What's the Weather Inside?
Karma Wilson
, illus. by Barry Blitt. S&S/McElderry
, $17.99 (176p) ISBN 978-1-4169-0092-4
“If you think poems are stupid/ and poetry's a bore,/ ... / and if you're sure this book's the same/ as all you've read before.../ I dare ya, yes, I dare ya: Turn the page.” Early on, Wilson (Bear Snores On
) throws down the gauntlet in her wide-ranging book of humorous, often edgy poetry, Silversteinian in its format and sensibility. Coupled with ink-drawn caricatures by Blitt (The 39 Apartments of Ludwig Van Beethoven
), the poems range from modern parables (“I'm telling you now that I'd rather eat cow/ than that goo that my aunt calls tofu./ Ew”) to more experimental verse. On one spread, a list of “lovely” words (“moonlight,/ butterfly,/ chamomile”) faces another with “ugly” words (“traitor,/ homicide,/ moron”).
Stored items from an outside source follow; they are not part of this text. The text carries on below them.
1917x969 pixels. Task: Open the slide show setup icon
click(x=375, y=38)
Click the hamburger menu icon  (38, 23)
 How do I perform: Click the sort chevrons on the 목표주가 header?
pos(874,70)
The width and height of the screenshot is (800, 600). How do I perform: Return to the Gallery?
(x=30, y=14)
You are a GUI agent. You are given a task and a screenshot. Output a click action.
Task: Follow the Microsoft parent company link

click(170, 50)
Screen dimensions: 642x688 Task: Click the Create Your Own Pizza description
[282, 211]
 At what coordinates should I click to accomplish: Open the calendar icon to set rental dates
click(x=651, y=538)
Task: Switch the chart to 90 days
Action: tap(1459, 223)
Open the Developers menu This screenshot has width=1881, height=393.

Blitt's artwork adeptly magnifies the tones that the poems strike: in “Golden Eggs,” a goose wearing a crown and “Bling” pendant stares at an empty cradle. “[She'd] rather have/ one
fluffy chick/ than a million
golden eggs.” The darker poems will not appeal to all, but from the silly to the unsavory, there's plenty to provoke and entertain. Ages 6–10. (Mar.)